All of this is rounded off by four mini-bosses who are also long-time fans of the franchise – such as Papu Papu, Komodo Moe and Komodo Joe or Nitros Oxide. They combine the gameplay known from the mini-games with an additional twist: In Bearminator you are on the ice floe known from Polar Push, but the nasty polar bear shoots bombs from his submarine, which make the playing field smaller and smaller.







The Toxic Dash stage was clearly inspired by the Toxic Waste level from the original PS1 adventure Crash Bandicoot.



The Toxic Dash stage was clearly inspired by the Toxic Waste level from the original PS1 adventure Crash Bandicoot.

Source: PC Games




All of this is accompanied by an atmospheric soundtrack penned by Steve Duckworth. Among other things, he was also responsible for the scores of Duke Nukem 64 or Spyro: A Heroes Tail and in Crash Bash shoots out a kind of best-of-remix of well-known and popular crash themes: Whether Dot Dash, the new mix of Dingodile's theme, or just the relaxed rhythm of the loading screen – every track is catchy!

It is all the more unfortunate that Crash Bash was received rather average in its time. On Metacritic it is a 68, the colleagues from Gamespot attested that it was absolutely mediocre. Even economically, the party game couldn't keep up with its colleagues. According to VGChartz, Crash Bash has sold just under 3.4 million units. That is clearly behind the 4.8 million of a Crash Team Racing and even more clearly behind the approximately 6.8 million that the original Crash Bandicoot was able to sell.

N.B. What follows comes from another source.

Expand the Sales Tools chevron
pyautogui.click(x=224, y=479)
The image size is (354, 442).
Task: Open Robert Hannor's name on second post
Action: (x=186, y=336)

Regardless of this, multiplayer fun still has a passionate fan base that celebrates the release anniversary every year, tinkers with unofficial new editions or asks publisher Activision for a remaster with an online petition. You definitely have my signature safe. Because with pimped up graphics, online multiplayer and a few additional mini-games, Crash Bash could still be a real hit today!